The iSport Youth Leadership Day at the Energy Events Centre saw secondary school students from throughout the Bay of Plenty talked to by inspirational speakers about how they could reach their own potential.
Carter said he was "blown away and humbled" by the fact 650 people had shown up to listen to them speak.
"We're basically just sharing some of our experiences about values, what I learned about those throughout my All Black career to help shape me into the person and leader I am today," he said.
"Obviously, these kids have all been picked by their schools as future leaders, so they're really engaged and keen to learn from the speakers today."
When it came to his experience with the All Blacks, Carter said good character was as important, if not more, than ability.
"It's huge, it's a huge part of the environment and a lot of the selections are around the type of character the rugby player is," he said.
"They need to really add something to the environment, so being a good person is really important and a big part of what [I talked] about.
"You have to make sure you're humble, you're not trying to be someone you're not, you're grateful and you have your feet on the ground. Those are values I learned throughout my career."
When asked if there were leaders or role models he looked up to during his career, Carter said he took a lot from those he played with.
"When you're in an amazing environment like the All Blacks, you're almost inspired by your teammates, your coaches, and management group.
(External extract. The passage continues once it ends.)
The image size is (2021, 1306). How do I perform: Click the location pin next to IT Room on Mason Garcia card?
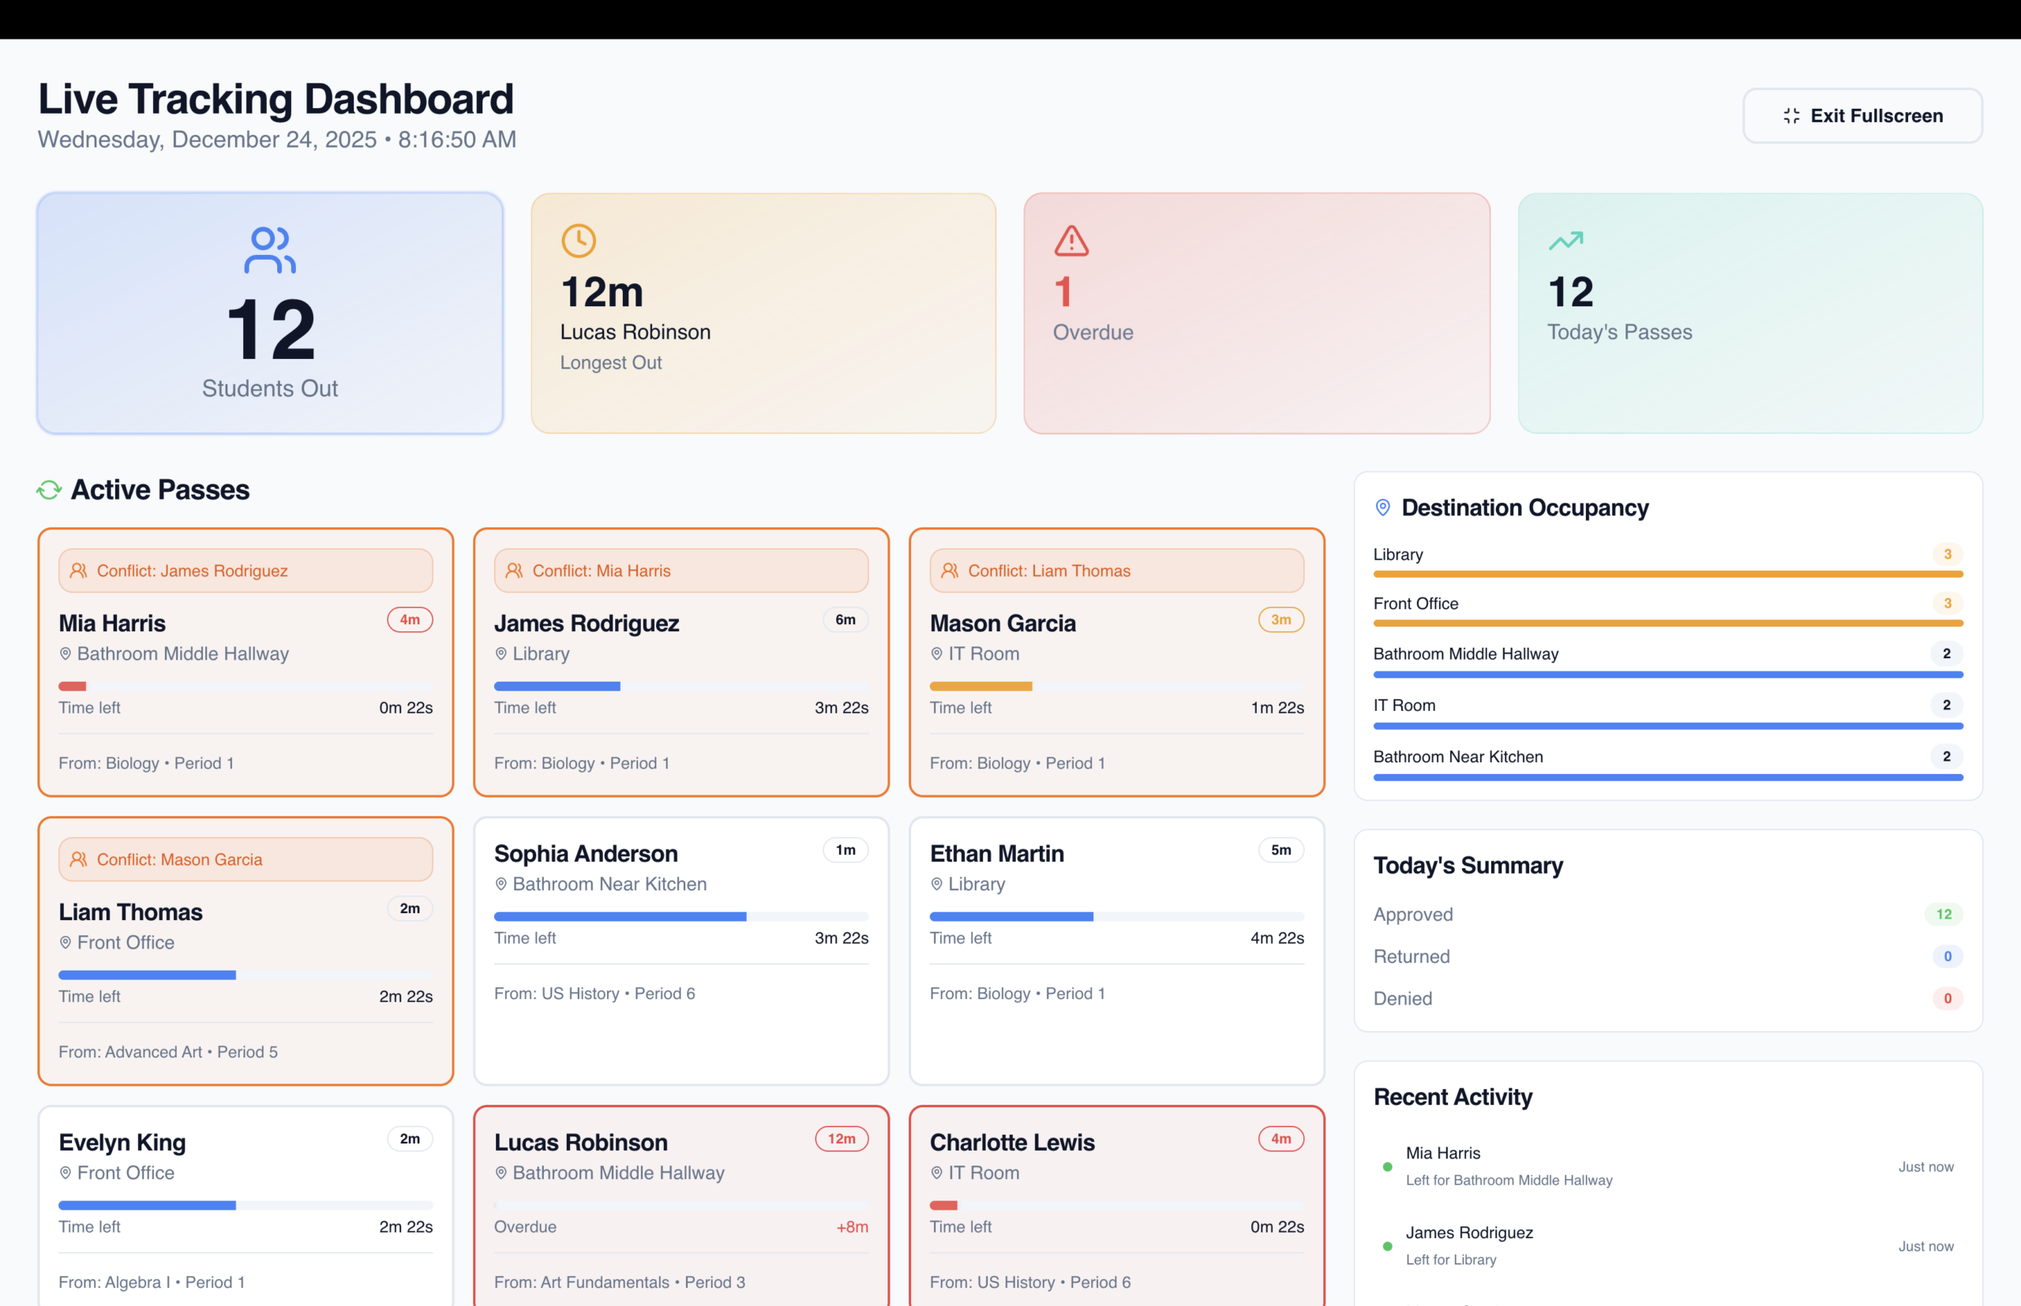click(x=937, y=654)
"Being close to a guy like Richie, who's extremely driven, and learning from people like that. I'm always learning, even now that I've finished playing, I've got a growth mindset of wanting to learn and pick up new things.
"One thing it goes to show is the importance of values, knowing what those are because that's what's going to drive you through life."
McCaw said the message he wanted to impart on the young people attending the event was success and leadership did not come down to chance or luck.
"Obviously, you pick people on talent, but the characteristics they show alongside that determine how they fit into a team and what they achieve," he said.
"It's not just about how good you are and that's what we want to tell and show people. Talent is one thing but having the right values, characteristics, and fitting into a team is hugely important."
He said it was also important to see obstacles as worthwhile challenges.
"A lot of people will tell you why you can't do something but if you flip it around and look at the reasons you can do it, that's what has always got me going.
"That's the sort of message you want to put across. It's all very well to say if you dream something, it's all possible. It might not be but if you don't figure out ways of navigating through tough times and things not going your way, you'll never get there."
McCaw said through the experiences he had during his own career, he learned a lot about the fact there were different leadership styles and methods of achieving success.
"Being in a position to do that, you don't take that for granted, it's a privilege. It wasn't that long ago I was sitting where these kids are thinking 'What's next? What am I going to do after school?'
"I've been lucky enough to have some great opportunities along the way that were helpful and I want to be able to pass that on."
When asked what he thought of the current trans-Tasman Super Rugby competition and the dominance of the New Zealand teams, Carter said with three young kids, and a fourth on the way, it was usually cartoons on the television at home.
"I do enjoy watching the rugby when I can. It has been good, obviously, the New Zealand teams are playing extremely well and the Aussies will be learning a lot from these games. They'll only be stronger for it."
McCaw said he was "keeping an eye" on the trans-Tasman competition.
"As a spectator, just seeing something different from the New Zealand sides playing against each other has been really good. We're lucky to have these games."